» What is expected: Add 21 to every coordinate in the answers of the records in the stretch from the line that contains "Decal dán tường M0070 (261, 2242)" through the line that contains "Ốp Tường Trần (257, 11)", and write out each of those lines in full with the new values. Leave out all other lines.
--- begin Data provided ---
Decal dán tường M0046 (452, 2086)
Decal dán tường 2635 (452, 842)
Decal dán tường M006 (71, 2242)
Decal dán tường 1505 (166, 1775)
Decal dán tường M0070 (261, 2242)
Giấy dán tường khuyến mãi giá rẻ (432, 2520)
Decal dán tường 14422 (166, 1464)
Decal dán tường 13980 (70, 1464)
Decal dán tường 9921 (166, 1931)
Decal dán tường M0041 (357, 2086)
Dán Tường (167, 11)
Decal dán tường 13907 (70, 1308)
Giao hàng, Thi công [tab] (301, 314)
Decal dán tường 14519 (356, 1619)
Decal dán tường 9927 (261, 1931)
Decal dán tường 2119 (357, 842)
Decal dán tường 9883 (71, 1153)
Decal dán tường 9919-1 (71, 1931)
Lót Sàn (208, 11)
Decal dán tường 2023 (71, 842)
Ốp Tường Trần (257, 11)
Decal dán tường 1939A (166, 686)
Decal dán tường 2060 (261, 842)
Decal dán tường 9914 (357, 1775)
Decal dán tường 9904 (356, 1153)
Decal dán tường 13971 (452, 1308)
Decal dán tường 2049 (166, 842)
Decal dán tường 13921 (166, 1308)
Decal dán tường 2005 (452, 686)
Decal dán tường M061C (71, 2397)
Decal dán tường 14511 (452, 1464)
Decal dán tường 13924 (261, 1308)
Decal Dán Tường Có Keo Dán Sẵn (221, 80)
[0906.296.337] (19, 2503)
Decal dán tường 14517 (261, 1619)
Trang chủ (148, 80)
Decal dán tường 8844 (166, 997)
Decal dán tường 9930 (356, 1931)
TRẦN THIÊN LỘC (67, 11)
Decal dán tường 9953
--- end Data provided ---
» Exercise solution:
Decal dán tường M0070 (282, 2263)
Giấy dán tường khuyến mãi giá rẻ (453, 2541)
Decal dán tường 14422 (187, 1485)
Decal dán tường 13980 (91, 1485)
Decal dán tường 9921 (187, 1952)
Decal dán tường M0041 (378, 2107)
Dán Tường (188, 32)
Decal dán tường 13907 (91, 1329)
Giao hàng, Thi công [tab] (322, 335)
Decal dán tường 14519 (377, 1640)
Decal dán tường 9927 (282, 1952)
Decal dán tường 2119 (378, 863)
Decal dán tường 9883 (92, 1174)
Decal dán tường 9919-1 (92, 1952)
Lót Sàn (229, 32)
Decal dán tường 2023 (92, 863)
Ốp Tường Trần (278, 32)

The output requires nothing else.